Your task
Duplicate the lines starting with the line that contains "The image size is (1248, 582)." and continuing through the end of the lines, both ends included.

[Start Provided material]

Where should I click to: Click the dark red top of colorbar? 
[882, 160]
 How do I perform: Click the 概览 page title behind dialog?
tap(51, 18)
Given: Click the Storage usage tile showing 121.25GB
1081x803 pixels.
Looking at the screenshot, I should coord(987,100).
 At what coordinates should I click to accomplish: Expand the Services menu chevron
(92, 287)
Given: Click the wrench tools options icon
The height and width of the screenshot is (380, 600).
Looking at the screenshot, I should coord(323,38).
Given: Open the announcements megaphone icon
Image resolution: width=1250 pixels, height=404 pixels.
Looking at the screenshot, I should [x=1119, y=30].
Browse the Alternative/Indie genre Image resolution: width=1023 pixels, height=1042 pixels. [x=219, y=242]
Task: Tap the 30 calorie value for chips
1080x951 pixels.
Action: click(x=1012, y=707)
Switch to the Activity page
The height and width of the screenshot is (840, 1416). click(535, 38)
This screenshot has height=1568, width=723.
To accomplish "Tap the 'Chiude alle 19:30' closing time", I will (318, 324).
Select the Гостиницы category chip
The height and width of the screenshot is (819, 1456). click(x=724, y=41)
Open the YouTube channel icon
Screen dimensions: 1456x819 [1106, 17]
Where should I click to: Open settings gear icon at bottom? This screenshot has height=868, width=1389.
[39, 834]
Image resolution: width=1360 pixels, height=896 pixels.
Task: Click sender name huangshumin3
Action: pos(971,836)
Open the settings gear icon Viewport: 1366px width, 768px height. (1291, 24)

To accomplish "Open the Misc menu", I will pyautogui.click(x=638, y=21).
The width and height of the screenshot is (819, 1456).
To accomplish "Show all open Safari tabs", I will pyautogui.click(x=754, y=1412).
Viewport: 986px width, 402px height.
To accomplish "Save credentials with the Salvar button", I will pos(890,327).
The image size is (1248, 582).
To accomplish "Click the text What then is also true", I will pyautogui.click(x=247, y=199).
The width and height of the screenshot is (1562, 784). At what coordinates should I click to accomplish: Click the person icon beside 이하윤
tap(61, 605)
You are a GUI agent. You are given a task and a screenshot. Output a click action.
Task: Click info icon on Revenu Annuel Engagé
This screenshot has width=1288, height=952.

[End Provided material]

Exercise solution
The image size is (1248, 582).
To accomplish "Click the text What then is also true", I will pyautogui.click(x=247, y=199).
The width and height of the screenshot is (1562, 784). At what coordinates should I click to accomplish: Click the person icon beside 이하윤
tap(61, 605)
You are a GUI agent. You are given a task and a screenshot. Output a click action.
Task: Click info icon on Revenu Annuel Engagé
This screenshot has width=1288, height=952.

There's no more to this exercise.